CFGPT2-7B / README.md

Update README.md

8b7f164 verified 3 months ago

3.96 kB

	---
	license: apache-2.0
	language:
	- zh
	pipeline_tag: text-generation
	---
	---
	<div style="text-align:center">
	<h2>📈 CFGPT2: Chinese Financial Assistant with Large Language Model (CFGPT2-7B)</h2>
	</div>

	## Introduction

	We introduce CFGPT2, an open-source language model trained by firstly further pretraining InternLM2 on collected and cleaned Chinese finance text data (CFData-pt), including financial domain-specific data (announcement, finance articles, finance exams, finance news, finance research papers) and general data (Wikipedia), and secondly fine-tuning with knowledge-intensive instruction tuning data (CFData-sft).
	As for preliminary evaluation, we use CFBenchmark.
	CFGPT outperforms the baselines on objective and subjective financial tasks compared to several baseline models with similar parameters.

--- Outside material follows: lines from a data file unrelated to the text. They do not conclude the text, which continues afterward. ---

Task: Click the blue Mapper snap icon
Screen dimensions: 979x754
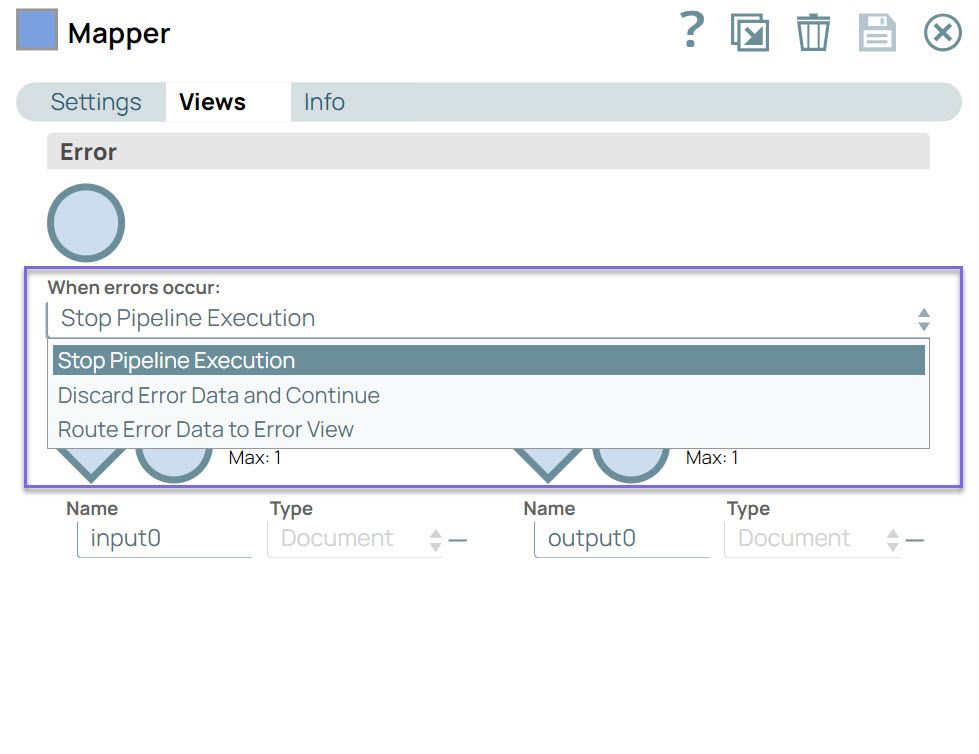Action: click(35, 30)
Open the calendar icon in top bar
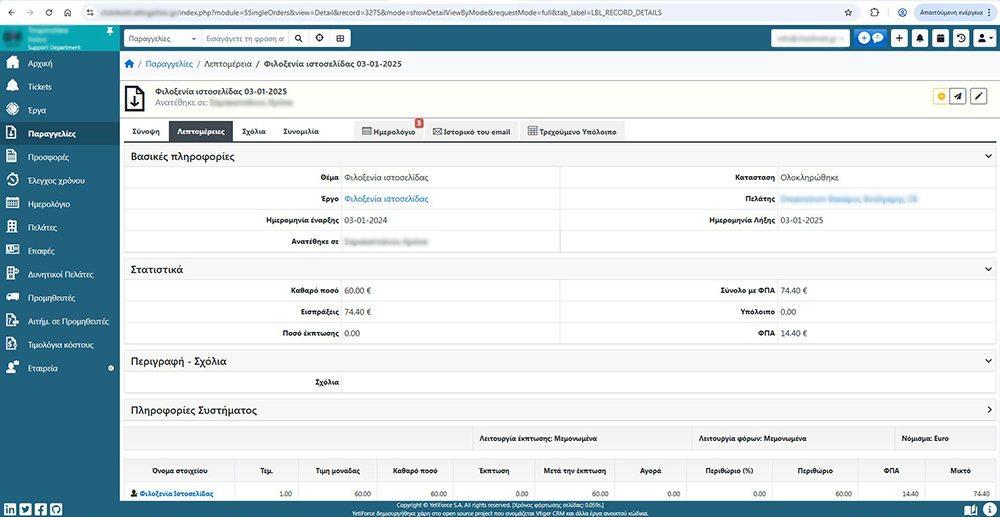Viewport: 1000px width, 517px height. click(940, 38)
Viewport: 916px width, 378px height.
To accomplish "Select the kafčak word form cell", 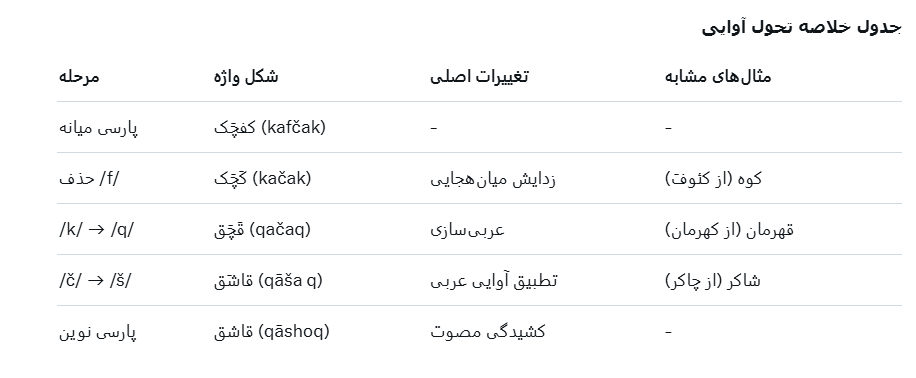I will tap(270, 128).
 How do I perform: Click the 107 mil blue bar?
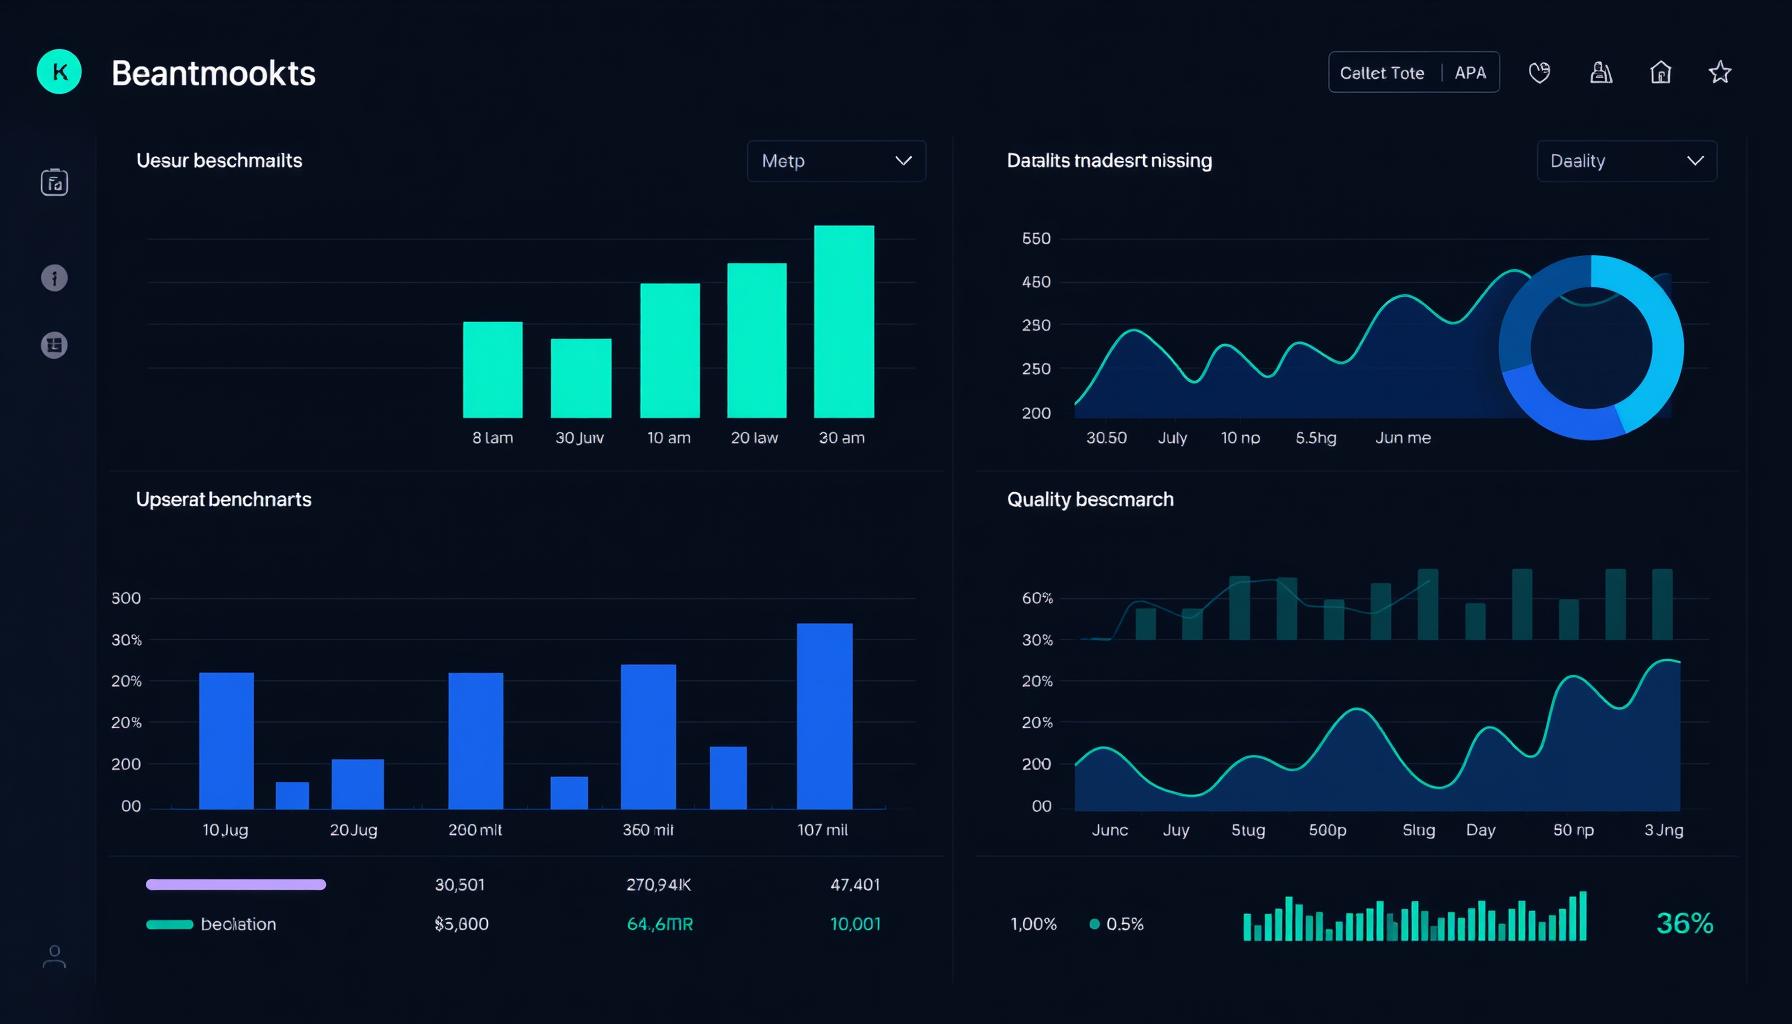tap(824, 715)
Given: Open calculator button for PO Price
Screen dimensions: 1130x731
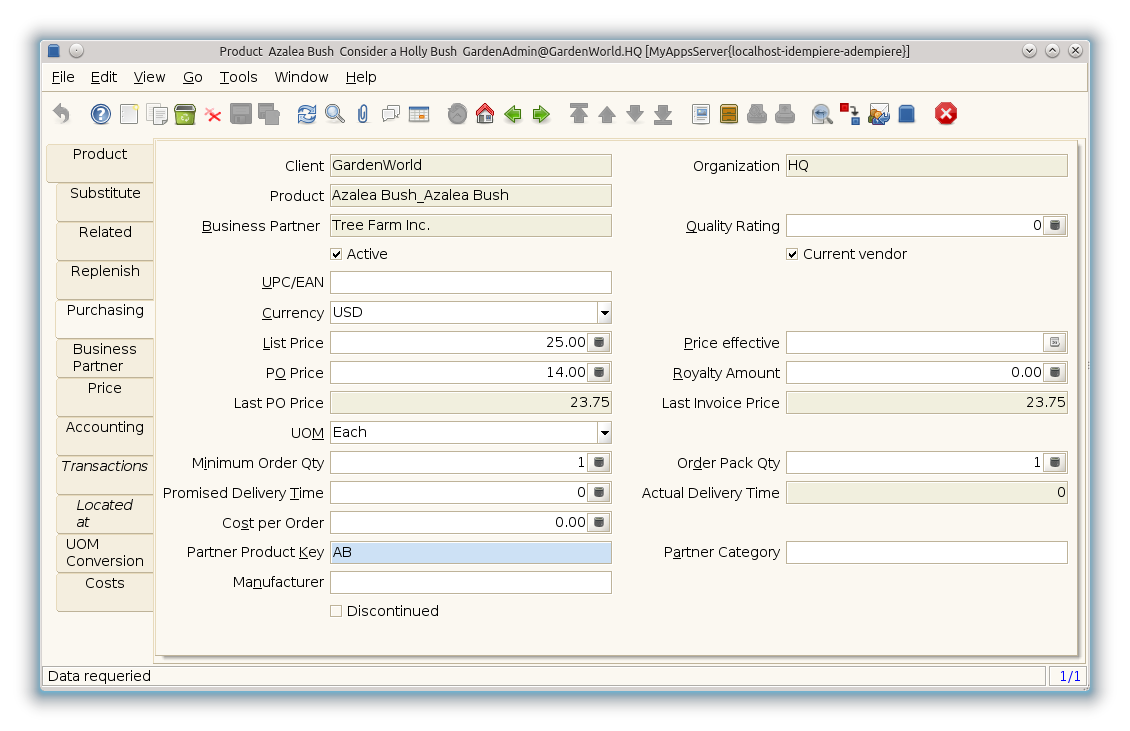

	In this repository, we will share the CFGPT2-7B.

	- [CFGPT2-7B](https://huggingface.co/TongjiFinLab/CFGPT2-7B): The 7B version of our CFGPT2 model.

	## How to Use

	1. Prepare the code and the environment

	Clone [CFGPT](https://github.com/TongjiFinLab/CFGPT.git) repository, create a Python environment, and activate it via the following command
	```bash
	git clone https://github.com/TongjiFinLab/CFGPT.git
	cd CFGPT
	conda create -n env_name python=3.10
	source activate env_name
	pip install -r requirements.txt
	```

	2. Use CFGPT2-7B


	```python
	from transformers import AutoModelForCausalLM, AutoTokenizer
	import torch
	base_model = 'TongjiFinLab/CFGPT2'
	device_map = 'cuda:0'
	tokenizer = AutoTokenizer.from_pretrained(base_model, trust_remote_code=True, use_fast=True)
	model = AutoModelForCausalLM.from_pretrained(
	base_model,
	trust_remote_code=True,
	torch_dtype=torch.bfloat16,
	device_map=device_map
	)
	model = model.eval()

	history = []

	query = "能否给我用中文写一篇有关新能源汽车领域的市场分析报告，写的长一些，细致一些"

	response, history = model.chat(tokenizer = tokenizer, query = query, history = history, max_new_tokens = 1024, do_sample = True, temperature = 0.8, top_p = 0.8, repetition_penalty=1.1, meta_instruction='')
	print(response)
	```

	## 简介

	CFGPT2是一个开源的语言模型，首先通过在收集和清理的中国金融文本数据（CFData-pt）上利用InternLM2进行继续预训练，包括金融领域特定数据（公告、金融文章、金融考试、金融新闻、金融研究论文）和通用数据（维基百科），然后使用知识密集的指导调整数据（CFData-sft）进行微调。
	我们使用CFBenchmark进行初步评估。与几个具有相似参数的基线模型相比，CFGPT在多个金融任务上表现优越。

	在这个仓库中，我们将分享以下CFGPT2-7B模型。

	- [CFGPT2-7B](https://huggingface.co/TongjiFinLab/CFGPT2-7B): CFGPT2的7B版本。

	## 如何使用

	1. 准备代码和环境

	克隆[CFGPT](https://github.com/TongjiFinLab/CFGPT.git)的仓库，创建一个Python环境，并通过以下命令激活它：
	```bash
	git clone https://github.com/TongjiFinLab/CFGPT.git
	cd CFGPT
	conda create -n env_name python=3.10
	source activate env_name
	pip install -r requirements.txt
	```

	2. 使用 CFGPT2-7B

	```python
	from transformers import AutoModelForCausalLM, AutoTokenizer
	import torch
	base_model = 'TongjiFinLab/CFGPT2'
	device_map = 'cuda:0'
	tokenizer = AutoTokenizer.from_pretrained(base_model, trust_remote_code=True, use_fast=True)
	model = AutoModelForCausalLM.from_pretrained(
	base_model,
	trust_remote_code=True,
	torch_dtype=torch.bfloat16,
	device_map=device_map
	)
	model = model.eval()

	history = []

	query = "能否给我用中文写一篇有关新能源汽车领域的市场分析报告，写的长一些，细致一些"

	response, history = model.chat(tokenizer = tokenizer, query = query, history = history, max_new_tokens = 1024, do_sample = True, temperature = 0.8, top_p = 0.8, repetition_penalty=1.1, meta_instruction='')
	print(response)
	```